Their report, to be published tomorrow, points out that in stark contrast, there are eight new drugs on the way for impotence and seven for obesity.
The working group on drugs for neglected diseases wrote to the world's top 20 pharmaceutical companies to find out what medicines they were developing for poor countries. None of the 11 that responded, including Pfizer, Johnson & Johnson and Novartis, had brought a drug to market in the last five years for malaria, tuberculosis, sleeping sickness, Chagas's disease, leishmaniasis or other neglected diseases.
The prospects for the future look grim. Even with malaria and tuberculosis, where there are effective drugs, a constant stream of new ones is badly needed because of growing resistance to the drugs we have. But the companies revealed they were spending less than 1% of their research and development budgets on neglected diseases.
Harvey Bale, director general of the International Federation of Pharmaceutical Manufacturers' Associations, which represents companies from more than 60 countries, said the study "distorts reality".
"More research is of course needed, but there are effective treatments for the diseases they mention. The problem is that these drugs aren't getting to the people that need them." he said.
Yet millions are dying. Sleeping sickness threatens more than 60m people in sub-Saharan Africa. Until recently only one drug could help once the disease reached the brain - melarsoprol, the last remaining derivative of arsenic, which killed a substantial number of those treated.
In 1990, eflornithine was licensed for one form of sleeping sickness. But in 1999, production stopped because it was unprofitable. Production resumed when a new use for the drug was discovered - in hair-removing cream. The pharmaceutical company Aventis has now handed the licence to the World Health Organisation which is looking for a new source of production.
Nick White of Oxford University's centre for tropical medicine at Mahidol University in Thailand, who is on the working group, says there is no commercial incentive to develop the drugs.
"It may be even more serious. There may be a positive disincentive for a pharmaceutical company to become involved in the development of any of these drugs for poor countries," he said.
If one of their scientists was to come up with a compound for sleeping sickness, for example, not only would it be unprofitable, but the drug might well be fairly toxic, although less toxic than arsenic.

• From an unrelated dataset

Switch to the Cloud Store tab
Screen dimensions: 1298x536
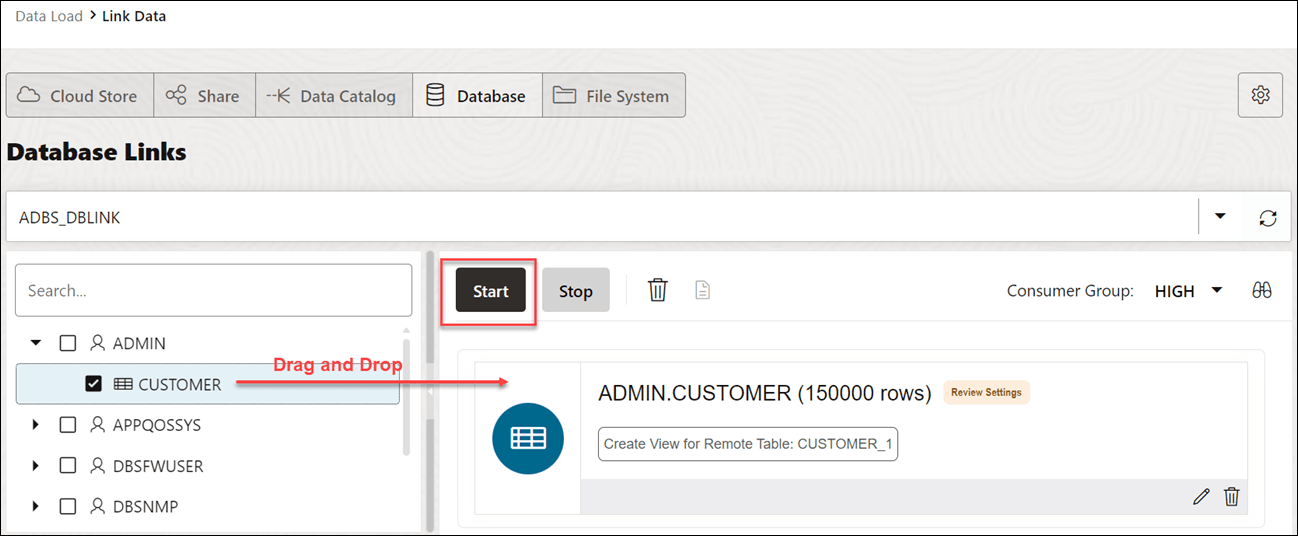[80, 96]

"So you are going to make a drug that you can't sell because nobody can afford to buy it and you will be sued for the entire development costs the first time an American tourist dies," said Prof White. "The best thing to do is kill it before anybody finds out about it."
Research by Dyann Wirth, professor of immunology and infectious diseases at the Harvard School of Public Health, found an enormous amount of investigation had taken place into neglected diseases within academic departments, but almost no attempt had been made by pharmaceutical companies to use their discoveries to develop new medicines.
"They sit in the literature," she said. "For the most part they are in the public domain. I have collated 80 to 90 references of discoveries that have the sense that something could be developed from them."
The group's report, Fatal Imbalance: the crisis in research and development for drugs for neglected diseases, says the public sector is also looking for returns on its money - grants to university departments tend to go to projects that will have commercial success. Public-private partnerships are being forged, but have not yet proved they can deliver.
The report suggests radical alternatives, such as obliging drug companies - which reap the benefits of state-funded academic discoveries - to invest in neglected diseases, encouraging pharmaceutical development in developing countries and setting up a not-for-profit body to promote research and development.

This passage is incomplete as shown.